Leveraged finance: Why the new barbarians don’t need banks
The European leveraged loan market is in overdrive, offering unprecedented terms to borrowers and pushing leverage to uncomfortable levels. Cash-rich non-banks are breaking out of the mid market and into syndication. But stoking competition for assets exposes their Achilles’ heel: the yields they have promised their own investors.
|Illustration: David Manion|
Talking about caravans can sometimes be interesting. In December last year, Canadian private equity group Onex Corporation bought Parkdean Resorts, the UK’s largest caravan park business, from Electra Private Equity and Alchemy Partners, for £1.35 billion ($1.69 billion).
The acquisition was funded by a senior loan from five banks, totalling £600 million, and a £150 million second-lien loan provided by alternative asset manager Ares. The leverage was fairly punchy at 6.25 times the £120 million earnings before interest, tax, depreciation and amortization. Other than that the deal was pretty straightforward.
The final deal may have been straightforward, but the composition of the alternative bidding group was anything but.

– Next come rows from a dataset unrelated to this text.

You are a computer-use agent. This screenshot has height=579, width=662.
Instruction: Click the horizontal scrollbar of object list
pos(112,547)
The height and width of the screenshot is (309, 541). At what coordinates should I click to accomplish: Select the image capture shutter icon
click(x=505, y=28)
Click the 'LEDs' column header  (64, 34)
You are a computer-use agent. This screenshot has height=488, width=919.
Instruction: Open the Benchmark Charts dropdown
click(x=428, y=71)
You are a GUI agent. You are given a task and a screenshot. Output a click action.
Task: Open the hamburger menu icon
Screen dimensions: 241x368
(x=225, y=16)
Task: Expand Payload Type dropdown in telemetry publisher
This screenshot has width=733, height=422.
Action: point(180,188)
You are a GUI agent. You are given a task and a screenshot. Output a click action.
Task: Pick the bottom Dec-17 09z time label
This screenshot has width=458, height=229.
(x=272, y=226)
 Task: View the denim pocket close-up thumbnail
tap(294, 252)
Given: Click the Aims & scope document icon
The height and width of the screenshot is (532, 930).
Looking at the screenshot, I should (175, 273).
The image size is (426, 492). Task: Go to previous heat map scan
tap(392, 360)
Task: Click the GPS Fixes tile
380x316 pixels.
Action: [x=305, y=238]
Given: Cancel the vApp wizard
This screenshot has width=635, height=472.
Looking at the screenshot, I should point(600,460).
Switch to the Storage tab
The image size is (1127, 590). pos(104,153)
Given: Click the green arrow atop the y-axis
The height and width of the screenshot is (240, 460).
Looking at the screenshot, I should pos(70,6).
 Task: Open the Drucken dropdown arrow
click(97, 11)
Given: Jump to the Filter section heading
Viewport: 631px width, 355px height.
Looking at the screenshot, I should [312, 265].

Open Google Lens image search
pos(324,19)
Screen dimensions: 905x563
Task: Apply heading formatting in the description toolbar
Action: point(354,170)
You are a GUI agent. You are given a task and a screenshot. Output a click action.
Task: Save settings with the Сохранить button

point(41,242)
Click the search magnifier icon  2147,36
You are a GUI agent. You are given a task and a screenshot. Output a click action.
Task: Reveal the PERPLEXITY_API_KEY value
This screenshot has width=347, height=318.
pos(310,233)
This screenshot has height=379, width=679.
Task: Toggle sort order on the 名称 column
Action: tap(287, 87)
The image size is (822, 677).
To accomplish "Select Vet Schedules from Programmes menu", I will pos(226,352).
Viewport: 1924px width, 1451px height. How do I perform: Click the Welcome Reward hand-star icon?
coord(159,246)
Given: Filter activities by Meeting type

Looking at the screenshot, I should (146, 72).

Onex faced stiff competition for the company from two other US private equity groups, Advent International and Centerbridge Partners. Onex had already tapped up Bank of America Merrill Lynch, Barclays, JPMorgan, RBC and SMBC for the senior funding.
Advent and Centerbridge went down a different route. They are understood to have had one institution standing by to fund the entirety of their bid to the tune of around £850 million.